Pour Jacques Fortin, l’exercice de l’émancipation permet de mesurer l’ampleur des discriminations. En même temps, ce qui a changé c’est le silence: les médias ont visibilisé un certain nombre de personnalités et permettent aux jeunes de se forger une identité positive. Le PACS français, autant que la LPart helvétique sont, sur le plan de l’analyse théorique, des réponses homophobes à des demandes homophiles. Ces lois sont, par leurs clauses spécifiques, le «dernier rempart» de l’homophobie. Par rapport à cela, Marianne Huguenin relève: «encore faut-il arriver à ce dernier rempart, et avoir ouvert les portes y donnant accès!».

Jacques Fortin marque son accord avec la difficulté référendaire et relève que le vote du PACS par l’Assemblée nationale française a été marqué par une quasi-absence de la majorité rose-verte.
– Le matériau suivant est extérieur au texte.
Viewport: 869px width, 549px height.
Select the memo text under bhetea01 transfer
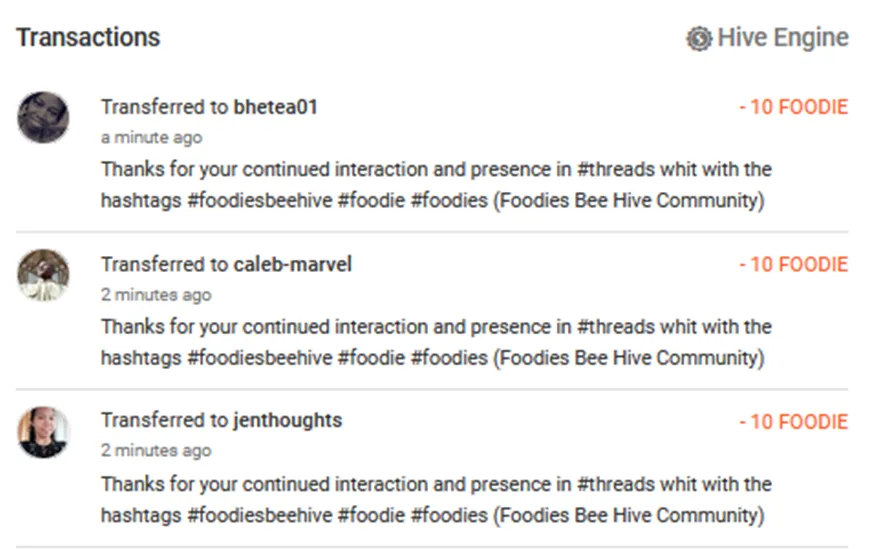coord(435,185)
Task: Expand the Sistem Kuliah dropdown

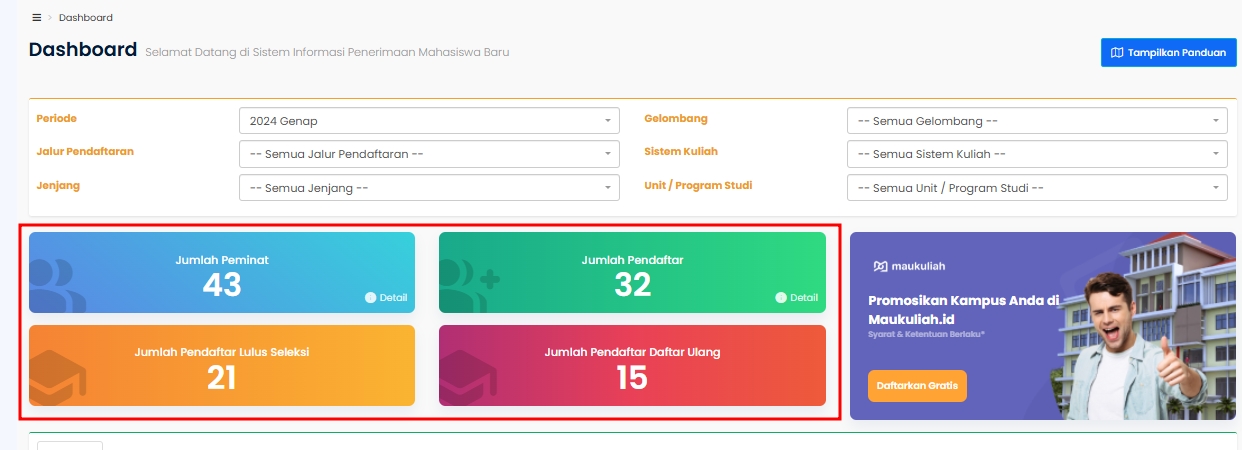Action: (x=1036, y=154)
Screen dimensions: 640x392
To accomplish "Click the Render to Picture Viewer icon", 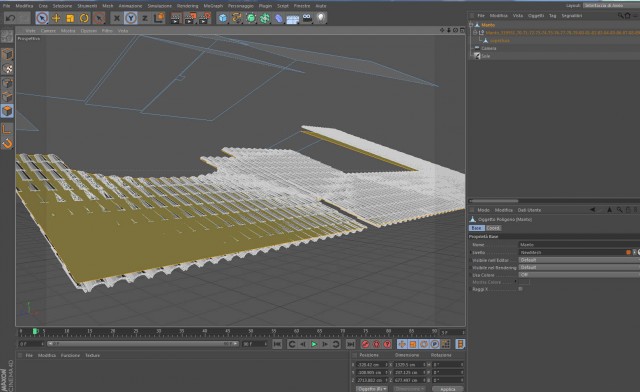I will click(x=190, y=18).
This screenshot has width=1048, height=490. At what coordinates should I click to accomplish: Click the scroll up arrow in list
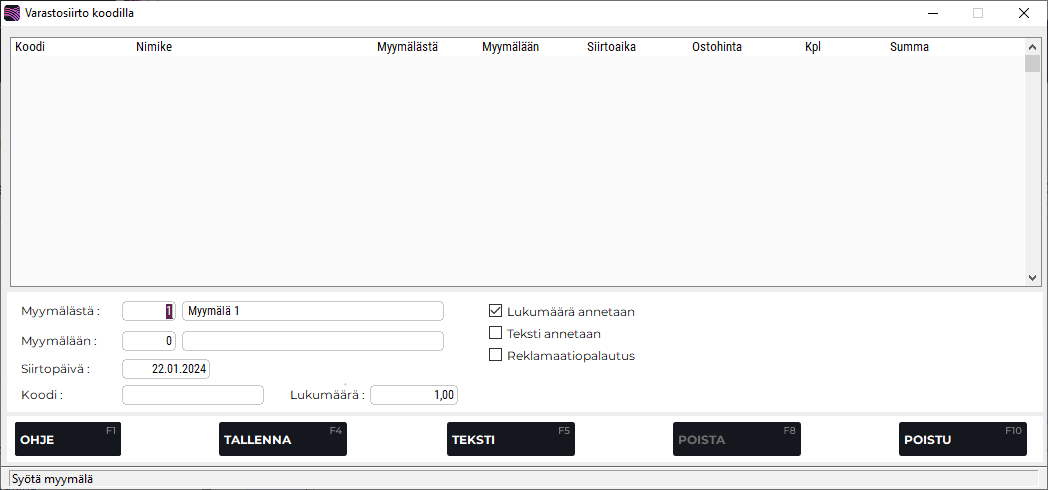1033,45
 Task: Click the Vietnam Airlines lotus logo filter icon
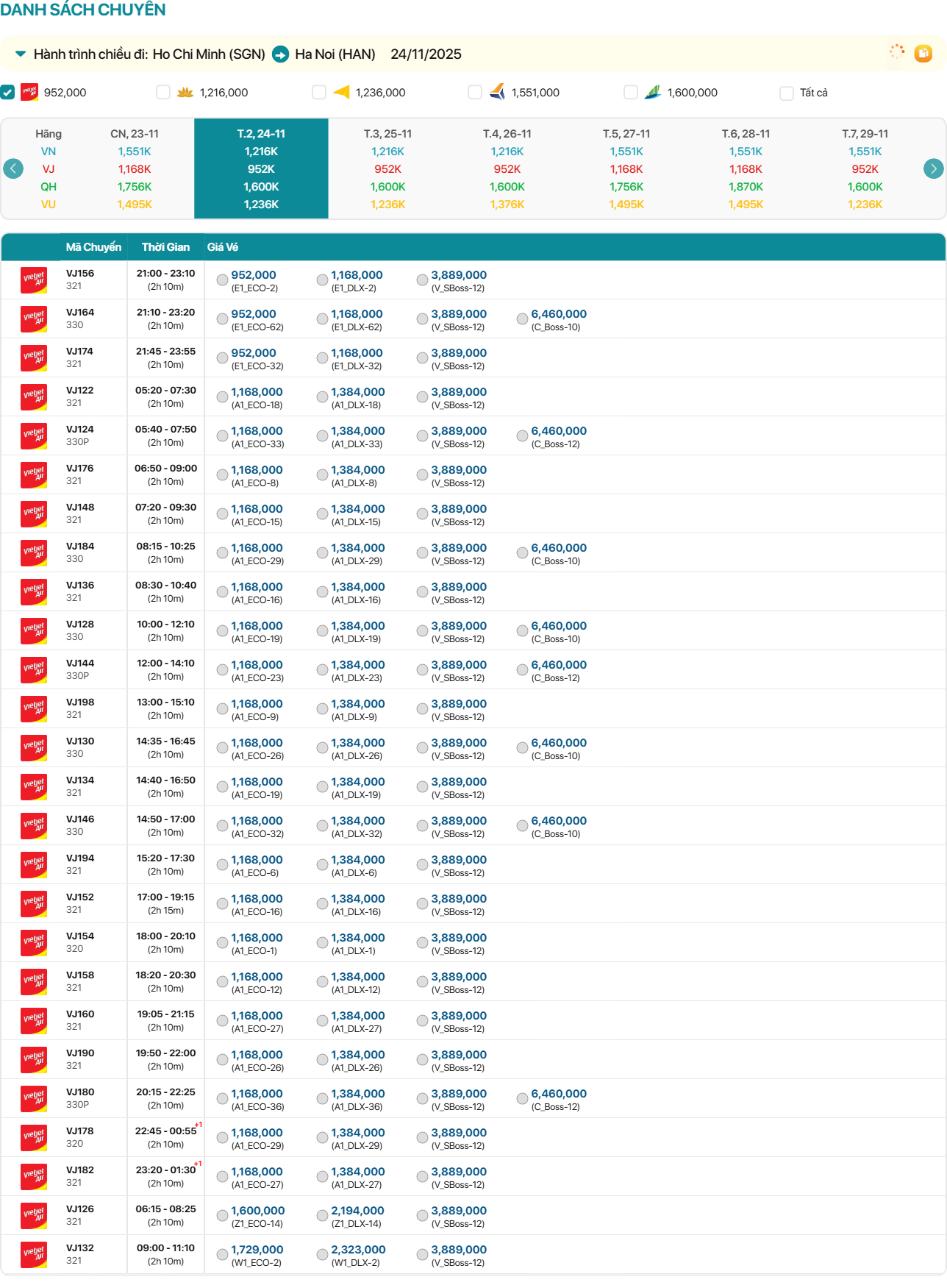tap(185, 92)
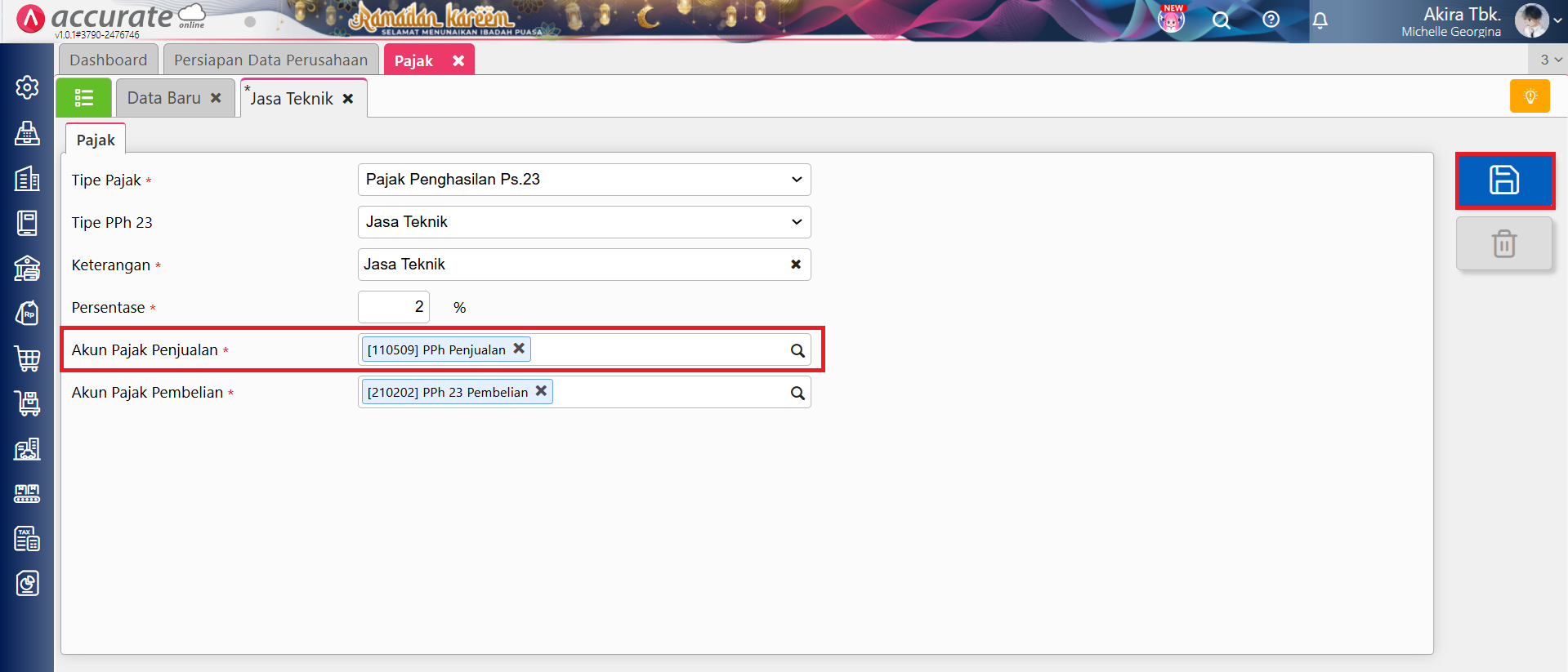Remove the PPh Penjualan account tag

[x=519, y=349]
Comme dernière analyse sur la parentalité, il remarque que les partenariats enregistrés ne tiennent pas compte des mutations beaucoup plus profondes de la famille. Les gays et les lesbiennes ont déjà des enfants, tout comme les recompositions parentales ont également amené les enfants de couples de sexe différent à avoir plusieurs papas et mamans. Ces lois enferment les gays et les lesbiennes dans un débat absurde en les posant en défenseurs d’un compromis parlementaire homophobe. Toutefois, et paradoxalement comme il le relève, l’obtention d’un statut civil particulier, si imparfait soit-il, est un pas en avant dans l’obtention de droits égaux2.

Thierry DELESSERT

  1. La seule votation populaire a eu lieu dans le canton de Zurich, le 22 septembre 2002, et a été favorable à plus de 60% à l’introduction d’un partenariat cantonal proche de la Lpart.
  2. lire: Jacques Fortin, Homosexualités. L’adieu aux normes, Paris, Textuel, 2000.